For the past few weeks before my morning meditation, I've been reading a selection from Adyashanti's Resurrecting Jesus: Embodying the Spirit of a Revolutionary Mystic. This morning's selection (p. 159):
We turn away from the light and into the darkness, because sometimes the light is hard to bear. It's a myth that the light of being is always easy to bear; sometimes the radiance of the divine asks us to do difficult things. To remain oriented toward the spark of divinity within us is not always easy, and to act from that space can take great courage and faith...Do we embody the radiance of spirit, or is it simply a passing experience? The whole Jesus story is the story of embodied spirit, of what it means and what it looks like to embody and act from divine being.
To embody and act from divine BEING. Wow! What a life that would be. It would shift the energy with which we do everything. It would mean pausing throughout the day to ask:
- Am I acting from a place of openness, centeredness and compassion?
- Am I emanating that essence of my divine spark, no matter how menial the task?

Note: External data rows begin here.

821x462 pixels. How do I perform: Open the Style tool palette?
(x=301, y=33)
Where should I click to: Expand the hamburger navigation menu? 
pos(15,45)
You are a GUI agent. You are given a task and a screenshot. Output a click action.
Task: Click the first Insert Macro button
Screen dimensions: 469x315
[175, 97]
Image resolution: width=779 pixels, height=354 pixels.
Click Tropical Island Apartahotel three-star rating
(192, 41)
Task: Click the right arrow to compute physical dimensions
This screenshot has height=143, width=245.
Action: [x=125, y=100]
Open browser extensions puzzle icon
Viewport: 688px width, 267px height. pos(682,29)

- Am I consciously choosing to be the presence of Christ/Buddha/My Best Self as I interact with people today?
For most of us shining this brightly is a terrifying prospect. Would people think we are crazy? Would we be on a different wavelength than our loved ones and coworkers and feel isolated? Would we have to change long-cherished patterns and behaviors?

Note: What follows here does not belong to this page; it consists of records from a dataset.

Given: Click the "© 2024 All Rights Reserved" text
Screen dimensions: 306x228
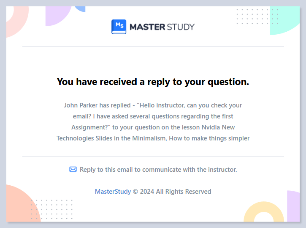Looking at the screenshot, I should click(172, 192).
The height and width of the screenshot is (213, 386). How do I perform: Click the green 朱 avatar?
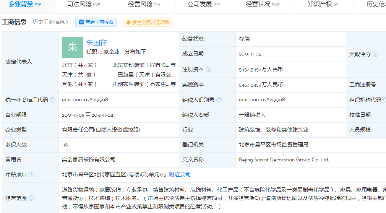coord(72,47)
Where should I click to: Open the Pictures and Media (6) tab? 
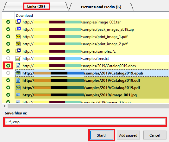(x=101, y=7)
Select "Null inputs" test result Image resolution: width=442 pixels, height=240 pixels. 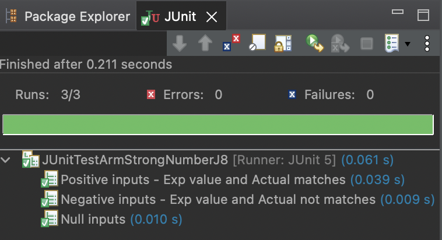(x=93, y=220)
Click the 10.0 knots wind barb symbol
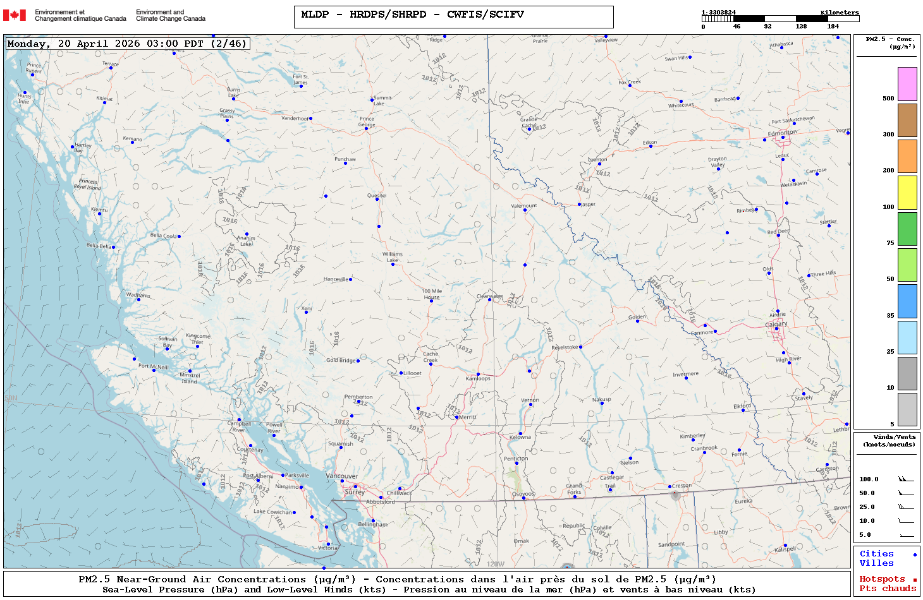The height and width of the screenshot is (600, 923). click(906, 521)
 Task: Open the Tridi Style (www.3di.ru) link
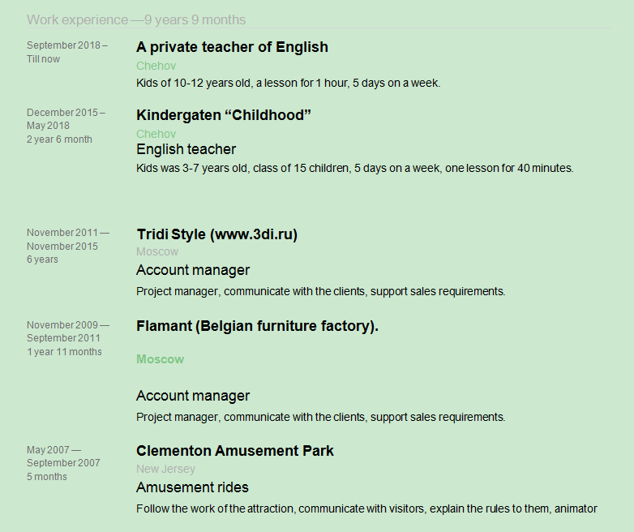[x=216, y=234]
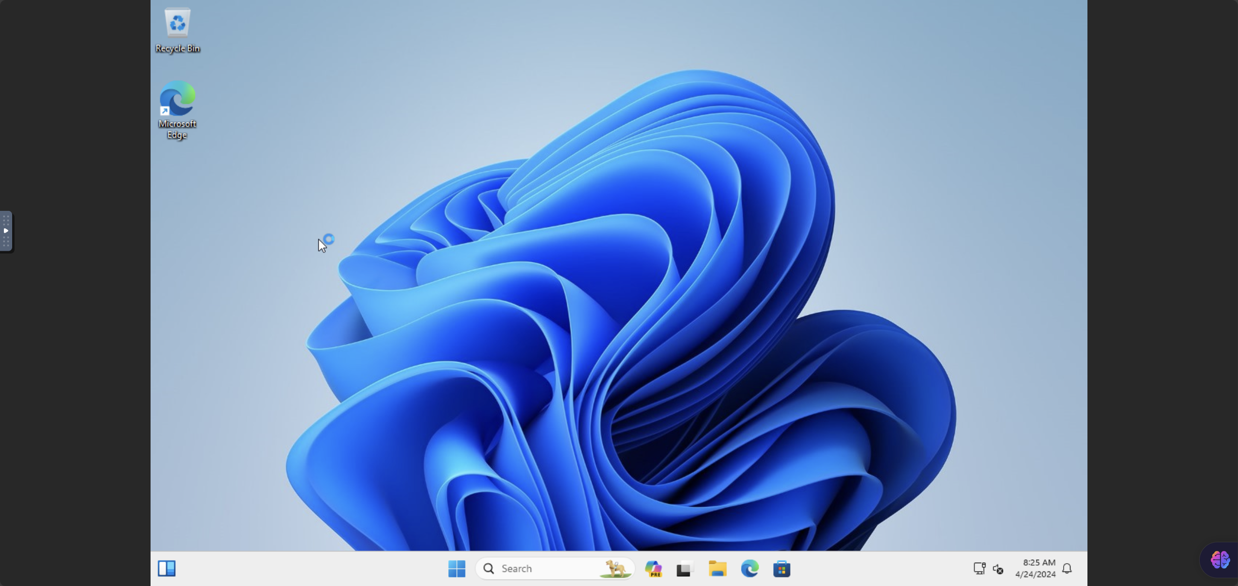Click the show desktop strip at taskbar's far right
This screenshot has width=1238, height=586.
[1085, 568]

We usually just slink back into our paper bags.
But everyone once in a while, the divine spark turns into a flame, and we can no longer ignore it. Those critical moments change the trajectory of a lifetime if we decide to come out of our "cat caves".
Perhaps no one has said it better than Marianne Williamson in A Return to Love:
Our deepest fear is not that we are inadequate. Our deepest fear is that we are powerful beyond measure. It is our light, not our darkness that most frightens us. We ask ourselves, 'Who am I to be brilliant, gorgeous, talented, fabulous?' Actually, who are you not to be? You are a child of God. Your playing small does not serve the world. There is nothing enlightened about shrinking so that other people won't feel insecure around you. We are all meant to shine, as children do. We were born to make manifest the glory of God that is within us. It's not just in some of us; it's in everyone. And as we let our own light shine, we unconsciously give other people permission to do the same. As we are liberated from our own fear, our presence automatically liberates others.